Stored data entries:

**********

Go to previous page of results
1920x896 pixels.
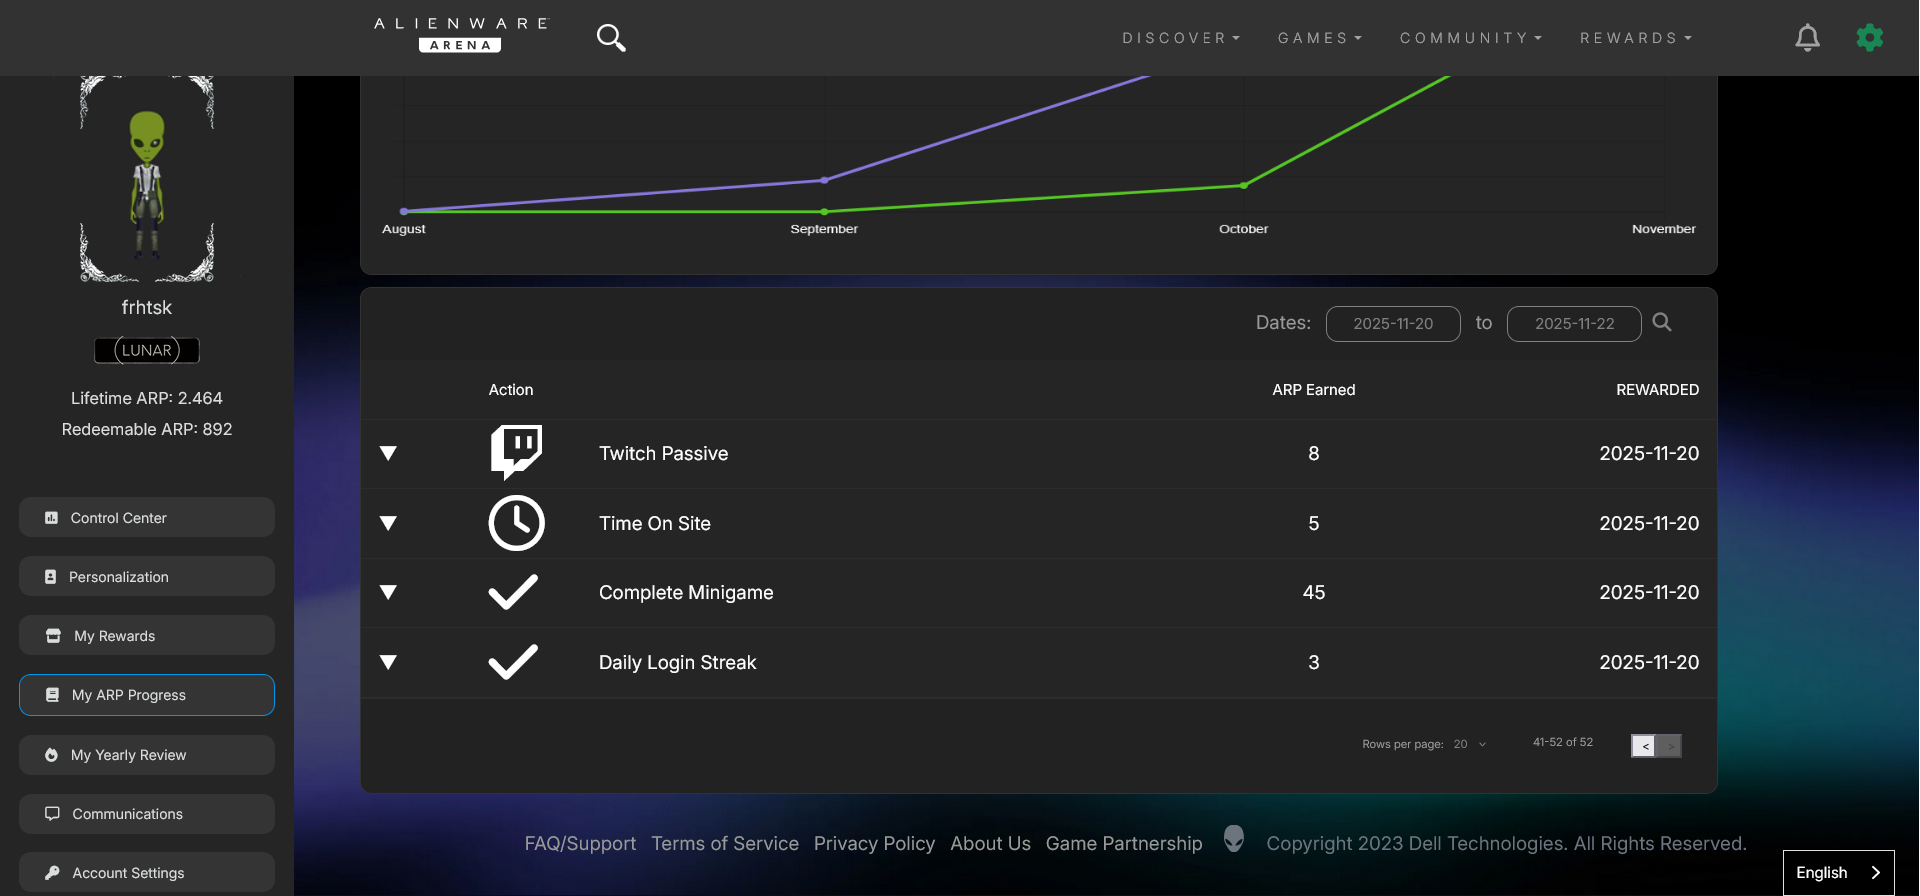1644,746
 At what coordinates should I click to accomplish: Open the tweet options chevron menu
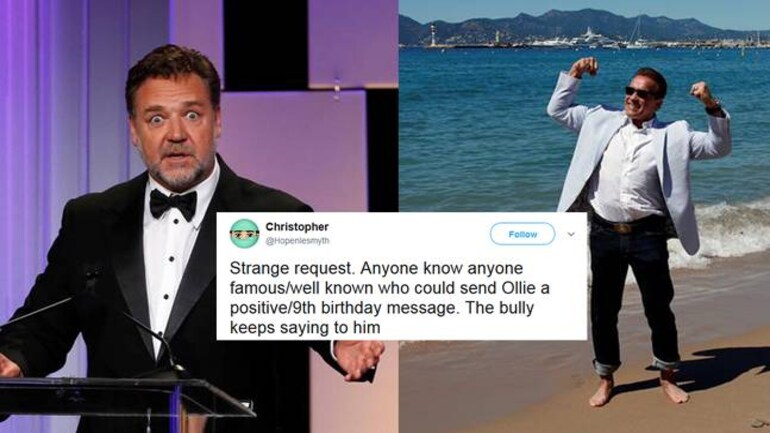click(x=571, y=234)
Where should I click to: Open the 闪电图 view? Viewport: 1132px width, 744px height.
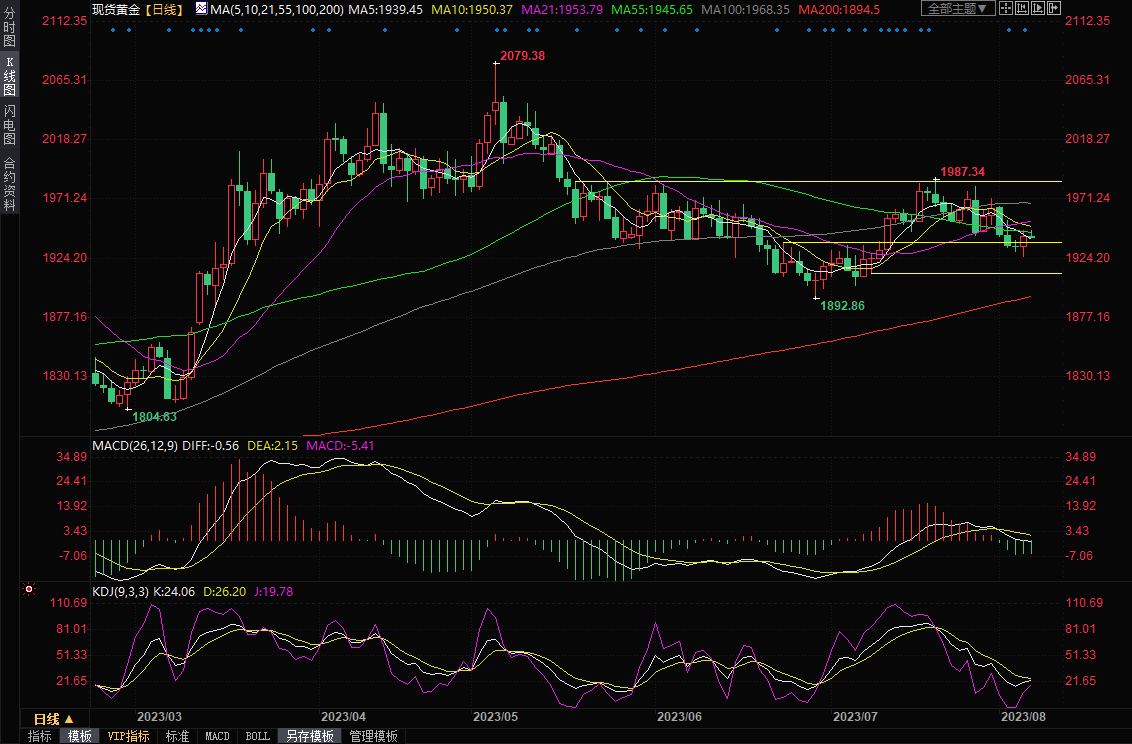coord(9,125)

**********

**Task:**
Output nothing but the records, word for word, and none of their pictures.

**Expected output:**
Go to previous page of results
1920x896 pixels.
1644,746
 At what coordinates should I click to accomplish: Open the tweet options chevron menu
click(x=571, y=234)
Where should I click to: Open the 闪电图 view? Viewport: 1132px width, 744px height.
coord(9,125)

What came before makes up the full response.